- THE REQUEST -
Rewrite the rows from the line containing "Given: Click the taskbar Search box" through the line containing "Action: pyautogui.click(x=158, y=161)", swapping every "Instruction" for "Command" and keeping everything else unchanged.
=== SUPPLIED MATERIAL ===
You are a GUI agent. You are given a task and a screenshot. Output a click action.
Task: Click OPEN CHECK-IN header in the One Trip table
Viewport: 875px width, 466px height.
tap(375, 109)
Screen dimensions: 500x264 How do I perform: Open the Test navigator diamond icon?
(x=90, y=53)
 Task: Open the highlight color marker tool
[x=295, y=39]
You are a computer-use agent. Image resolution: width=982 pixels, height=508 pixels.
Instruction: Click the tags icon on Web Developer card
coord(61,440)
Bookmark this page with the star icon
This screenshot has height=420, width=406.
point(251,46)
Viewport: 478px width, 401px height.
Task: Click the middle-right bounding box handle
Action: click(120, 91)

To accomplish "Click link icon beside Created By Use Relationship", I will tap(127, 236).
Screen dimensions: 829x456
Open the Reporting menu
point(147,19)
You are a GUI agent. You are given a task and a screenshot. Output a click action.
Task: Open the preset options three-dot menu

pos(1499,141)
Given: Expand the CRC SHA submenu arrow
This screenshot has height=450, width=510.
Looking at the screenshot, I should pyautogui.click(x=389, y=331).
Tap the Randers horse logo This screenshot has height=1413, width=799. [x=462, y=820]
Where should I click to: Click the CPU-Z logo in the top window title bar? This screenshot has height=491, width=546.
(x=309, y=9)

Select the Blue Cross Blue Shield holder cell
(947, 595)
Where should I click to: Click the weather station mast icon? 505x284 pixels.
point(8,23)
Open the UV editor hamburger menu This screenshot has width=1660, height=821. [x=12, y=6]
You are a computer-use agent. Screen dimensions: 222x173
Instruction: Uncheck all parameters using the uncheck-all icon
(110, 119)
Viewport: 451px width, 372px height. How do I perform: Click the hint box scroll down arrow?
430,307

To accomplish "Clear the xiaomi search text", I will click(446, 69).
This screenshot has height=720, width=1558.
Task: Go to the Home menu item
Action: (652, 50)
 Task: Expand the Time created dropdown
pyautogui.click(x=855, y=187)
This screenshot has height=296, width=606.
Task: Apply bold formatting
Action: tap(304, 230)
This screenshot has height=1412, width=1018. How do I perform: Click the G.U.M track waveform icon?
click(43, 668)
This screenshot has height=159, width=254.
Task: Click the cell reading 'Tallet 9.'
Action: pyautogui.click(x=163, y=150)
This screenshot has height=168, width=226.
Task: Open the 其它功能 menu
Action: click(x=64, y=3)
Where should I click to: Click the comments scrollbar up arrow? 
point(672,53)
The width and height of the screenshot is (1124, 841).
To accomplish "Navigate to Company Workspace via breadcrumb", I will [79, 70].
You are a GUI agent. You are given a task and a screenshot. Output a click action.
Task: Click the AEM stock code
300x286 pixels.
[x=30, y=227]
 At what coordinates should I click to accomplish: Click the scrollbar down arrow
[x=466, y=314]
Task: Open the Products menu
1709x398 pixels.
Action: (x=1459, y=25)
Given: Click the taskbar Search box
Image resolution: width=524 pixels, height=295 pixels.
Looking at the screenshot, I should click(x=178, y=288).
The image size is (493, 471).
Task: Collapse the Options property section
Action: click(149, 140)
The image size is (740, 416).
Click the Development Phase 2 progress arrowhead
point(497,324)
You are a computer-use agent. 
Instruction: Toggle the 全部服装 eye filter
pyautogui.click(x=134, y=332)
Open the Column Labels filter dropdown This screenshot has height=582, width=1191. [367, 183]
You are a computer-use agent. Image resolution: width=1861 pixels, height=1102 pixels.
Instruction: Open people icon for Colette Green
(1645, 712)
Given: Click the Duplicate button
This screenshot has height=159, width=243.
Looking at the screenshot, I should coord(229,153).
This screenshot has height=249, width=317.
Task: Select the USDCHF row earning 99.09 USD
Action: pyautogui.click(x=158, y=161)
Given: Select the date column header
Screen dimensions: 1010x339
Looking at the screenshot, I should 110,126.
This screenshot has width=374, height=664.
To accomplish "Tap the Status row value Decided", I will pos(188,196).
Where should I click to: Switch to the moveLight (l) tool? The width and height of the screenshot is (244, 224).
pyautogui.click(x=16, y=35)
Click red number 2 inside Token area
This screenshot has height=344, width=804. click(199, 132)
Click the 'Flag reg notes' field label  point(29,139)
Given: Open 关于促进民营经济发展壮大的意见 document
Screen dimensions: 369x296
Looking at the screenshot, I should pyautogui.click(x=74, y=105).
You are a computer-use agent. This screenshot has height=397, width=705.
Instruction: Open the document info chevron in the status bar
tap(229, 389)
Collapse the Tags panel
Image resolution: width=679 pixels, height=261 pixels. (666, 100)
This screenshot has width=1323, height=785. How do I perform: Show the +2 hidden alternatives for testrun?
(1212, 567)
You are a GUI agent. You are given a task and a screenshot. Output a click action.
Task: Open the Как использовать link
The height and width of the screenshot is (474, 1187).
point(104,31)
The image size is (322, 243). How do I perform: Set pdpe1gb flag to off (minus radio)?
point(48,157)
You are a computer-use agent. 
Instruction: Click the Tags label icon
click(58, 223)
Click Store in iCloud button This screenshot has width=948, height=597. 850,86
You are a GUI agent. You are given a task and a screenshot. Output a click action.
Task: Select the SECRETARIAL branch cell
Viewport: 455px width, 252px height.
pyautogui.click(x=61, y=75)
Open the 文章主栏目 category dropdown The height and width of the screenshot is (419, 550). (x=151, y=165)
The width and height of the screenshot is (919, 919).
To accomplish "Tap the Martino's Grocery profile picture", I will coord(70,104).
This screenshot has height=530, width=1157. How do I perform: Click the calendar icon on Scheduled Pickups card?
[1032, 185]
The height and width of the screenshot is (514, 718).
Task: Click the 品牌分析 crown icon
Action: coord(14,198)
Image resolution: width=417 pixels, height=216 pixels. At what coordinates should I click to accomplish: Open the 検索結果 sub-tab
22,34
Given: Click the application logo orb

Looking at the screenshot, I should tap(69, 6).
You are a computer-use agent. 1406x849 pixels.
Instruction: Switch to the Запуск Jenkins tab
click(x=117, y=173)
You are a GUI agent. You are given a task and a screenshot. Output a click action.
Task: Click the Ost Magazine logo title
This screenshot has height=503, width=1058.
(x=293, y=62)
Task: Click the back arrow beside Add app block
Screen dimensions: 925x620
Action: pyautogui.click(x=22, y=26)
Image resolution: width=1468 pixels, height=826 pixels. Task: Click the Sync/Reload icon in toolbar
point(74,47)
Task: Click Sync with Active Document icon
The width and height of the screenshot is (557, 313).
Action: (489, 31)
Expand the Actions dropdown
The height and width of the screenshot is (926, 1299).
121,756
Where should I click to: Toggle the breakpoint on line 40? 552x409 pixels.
===
- FINAL RESULT -
Given: Click the taskbar Search box
Image resolution: width=524 pixels, height=295 pixels.
Looking at the screenshot, I should click(x=178, y=288).
The image size is (493, 471).
Task: Collapse the Options property section
Action: click(149, 140)
The image size is (740, 416).
Click the Development Phase 2 progress arrowhead
point(497,324)
You are a computer-use agent. 
Command: Toggle the 全部服装 eye filter
pyautogui.click(x=134, y=332)
Open the Column Labels filter dropdown This screenshot has height=582, width=1191. [367, 183]
You are a computer-use agent. Image resolution: width=1861 pixels, height=1102 pixels.
Command: Open people icon for Colette Green
(1645, 712)
Given: Click the Duplicate button
This screenshot has height=159, width=243.
Looking at the screenshot, I should coord(229,153).
This screenshot has height=249, width=317.
Task: Select the USDCHF row earning 99.09 USD
Action: pyautogui.click(x=158, y=161)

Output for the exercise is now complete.